2018年を迎えたと思ったら、あっという間に1ヵ月が過ぎてしまいましたね。
記録的に寒い日が続いていますが、皆さん、いかがお過ごしでしょうか?
今回のコラムは培養部から《 葉酸 》についてお話をさせていただきます。
最近では、不妊治療が一般的に知られるようになり、実際に治療されている患者様以外にも理解されるようになってきたように思います。不妊治療を特集する番組や本も見かけるようになりましたし、現在では、某テレビ局で、不妊治療を受ける夫婦をテーマにした連続ドラマも放送されています。
また、赤ちゃんを授かるママへ~と、葉酸を含んだ事を謳ったサプリメントのCMも見かけるようになりました。
サプリメントを試している患者様の中には、
「妊娠するように葉酸を飲んでいます」という方がいらっしゃいます。
葉酸はビタミンBの一種で、健康的な生活を送る為に必要な栄養の1つですが、実は、「妊娠の初期に特に必要である」と言われています。
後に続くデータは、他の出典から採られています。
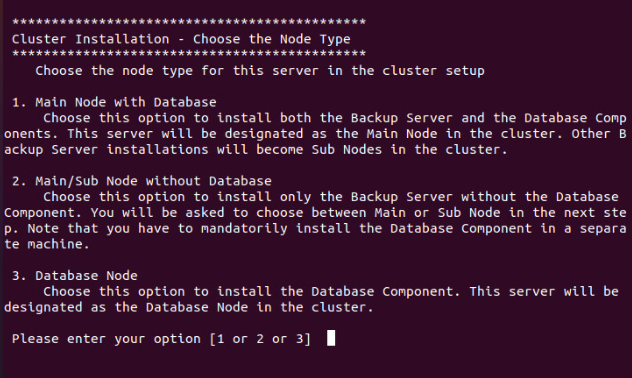The image size is (632, 378).
Task: Click the '1. Main Node with Database' heading
Action: (114, 102)
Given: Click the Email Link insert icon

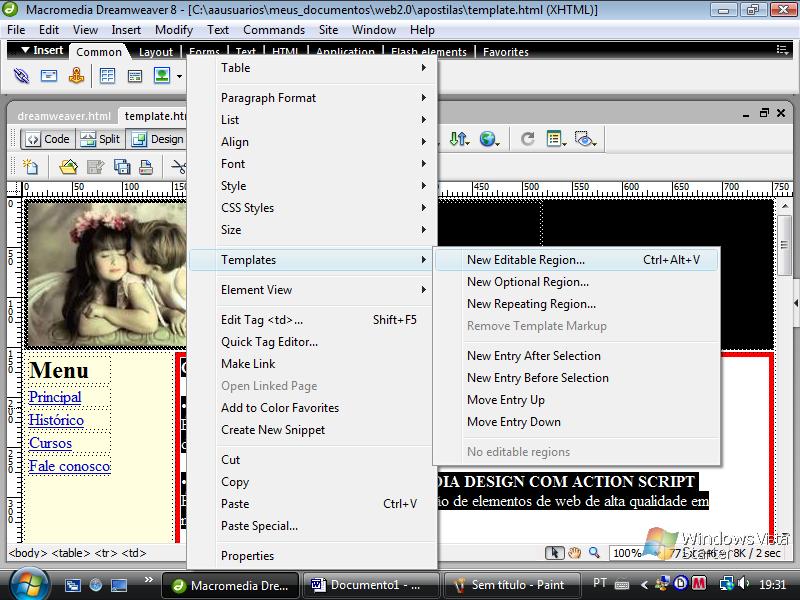Looking at the screenshot, I should 48,76.
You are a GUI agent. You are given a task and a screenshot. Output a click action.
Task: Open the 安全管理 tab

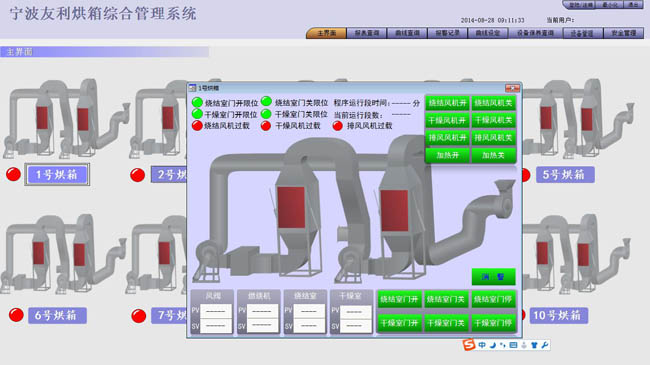pos(623,33)
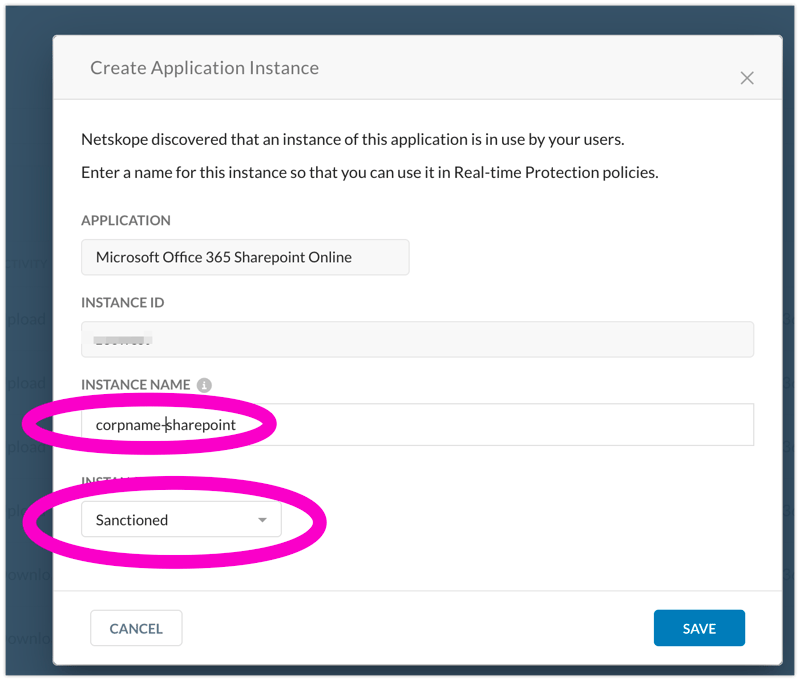
Task: Click the empty footer area between CANCEL and SAVE
Action: 415,628
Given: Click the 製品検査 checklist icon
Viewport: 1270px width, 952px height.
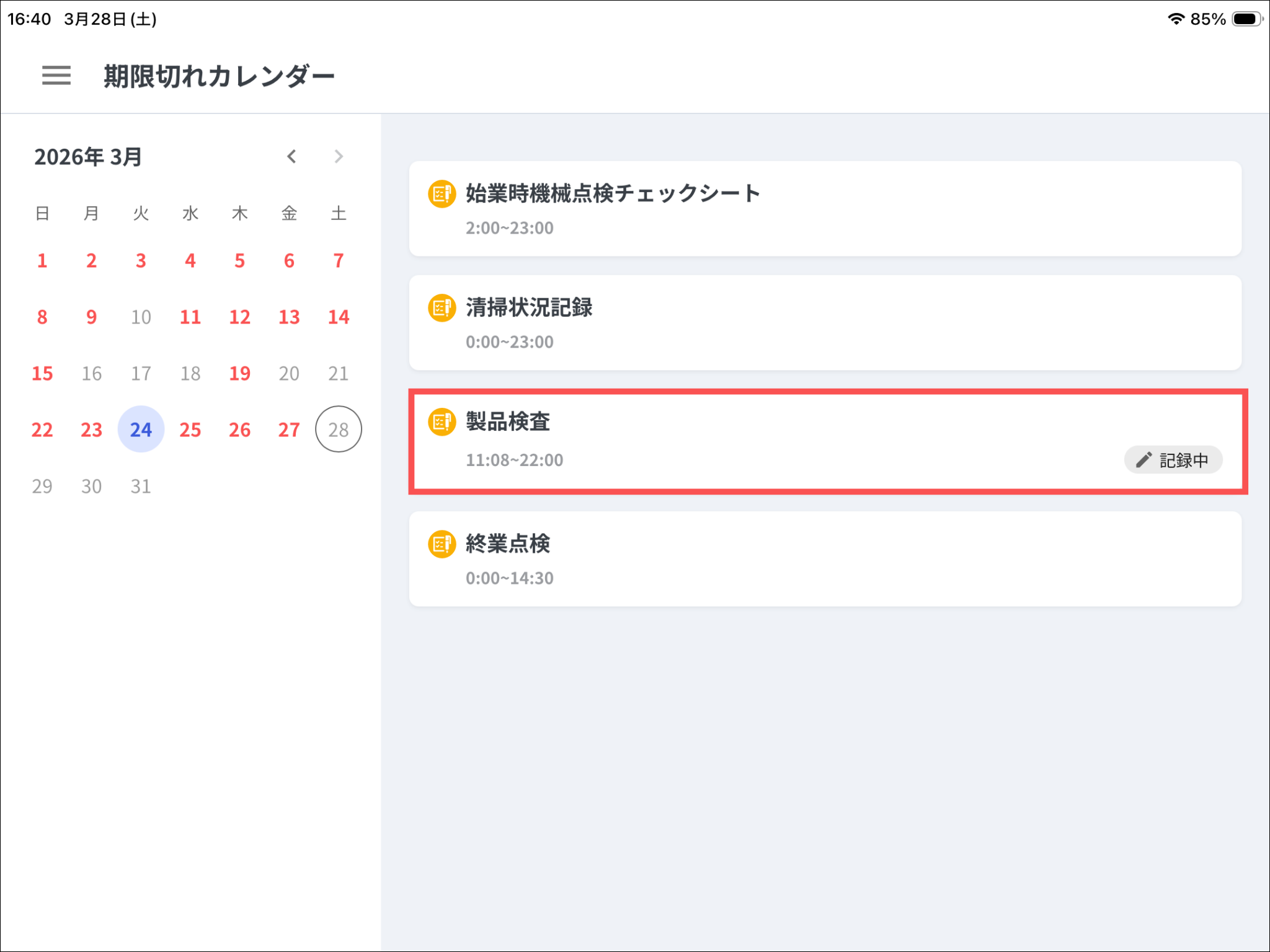Looking at the screenshot, I should pos(442,422).
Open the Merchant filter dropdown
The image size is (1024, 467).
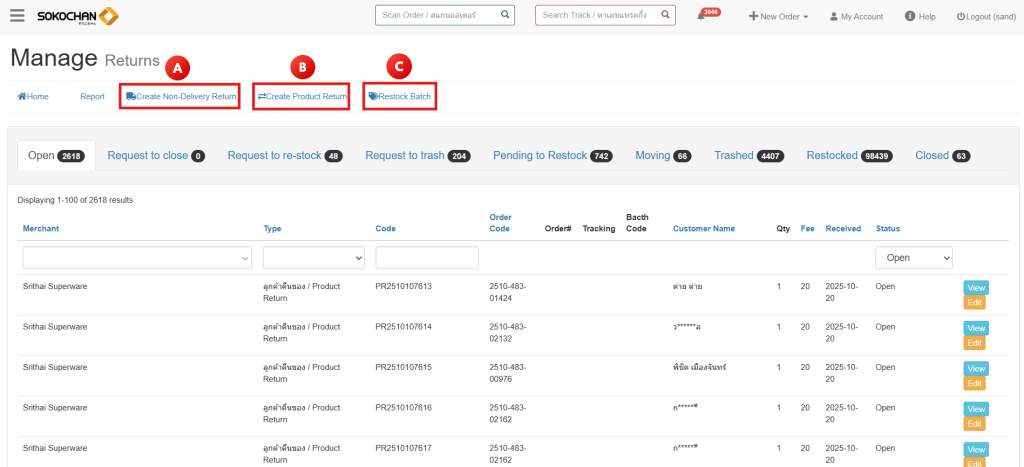pos(137,258)
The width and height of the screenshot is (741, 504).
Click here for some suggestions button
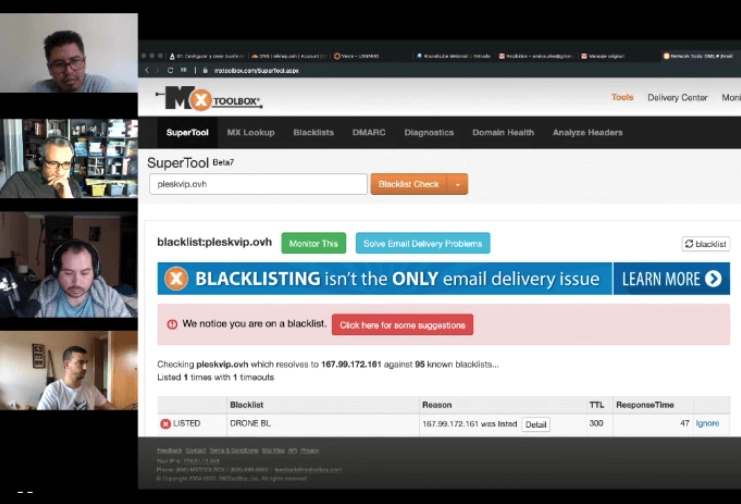(402, 325)
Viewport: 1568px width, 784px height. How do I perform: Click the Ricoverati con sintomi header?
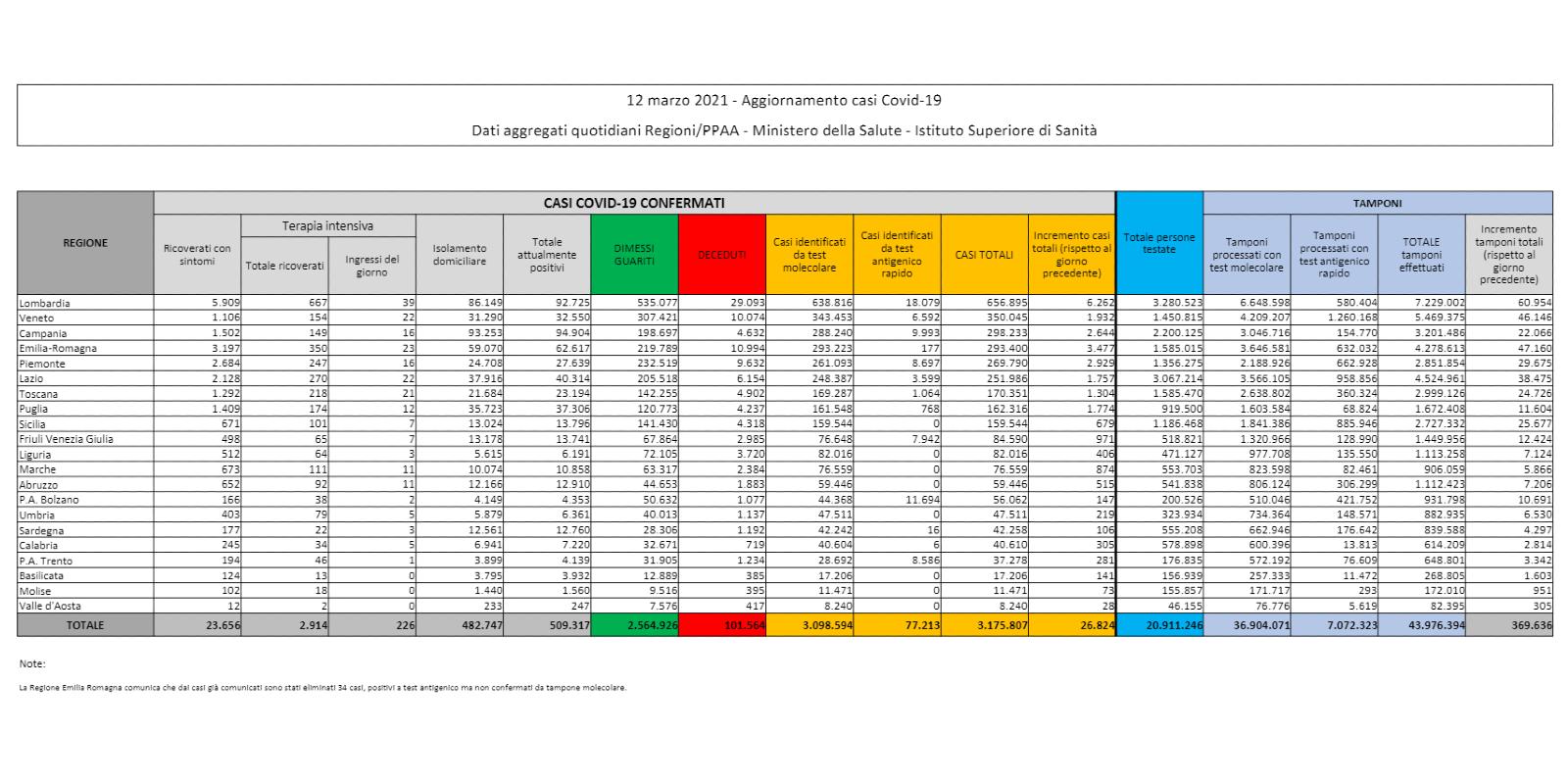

卵子は受精後、蓄えられた栄養で発育を続け、約5~7日後に子宮に着床し、着床後は子宮からも栄養を得て成長していきます。その後、受精をしてから約2週間後に赤ちゃんにとって大切な神経系が形成されますが、まさに、この神経系の形成に葉酸が必須とされており、この時期に葉酸が不足すると神経管閉鎖障害のリスクが高くなると言われています。
神経管閉鎖障害は主に、先天性の脳や脊髄の癒合不全のことをいいます。
これらの発生は、葉酸の摂取により必ずしも防ぐことができるわけではありませんが、適正量を摂取することにより、リスクを2.5倍も低減できるそうです。
厚生労働省では、18歳以上の女性は1日あたり0.24mg、妊娠の可能性のある女性に対してはプラス0.4mgの葉酸を摂取することを推奨しています。
逆に、過剰の摂取は不眠症、むくみ、吐き気、食欲不振、アレルギーなどを起こす危険性もありますので、1日当たり1mgを越えるべきではないとも発表されています。
また、この先天異常の多くは、妊娠直後から妊娠10週以前に発生しており、特に中枢神経系は妊娠7週未満に発生することから、少なくとも妊娠の1ヶ月以上前から妊娠後3ヶ月の間、推奨量を摂取することが望ましいとされています。
妊娠を1ヶ月以上前から予想するのは難しいことですよね。葉酸には造血作用やそれによる貧血予防、血行促進の効果もあると言われているので、赤ちゃんの為だけではなくご自身の為にも日頃から意識して摂取していただくことが大切だと思います。
また、妊娠したから と、すぐに止めてしまうと、1番大切な時期に不足してしまう可能性がある為、妊娠判明後も意識して継続していただく事が大切です。
葉酸に限らず、ご自身がサプリメントを適切に摂取しているか見直してみてはいかがでしょうか。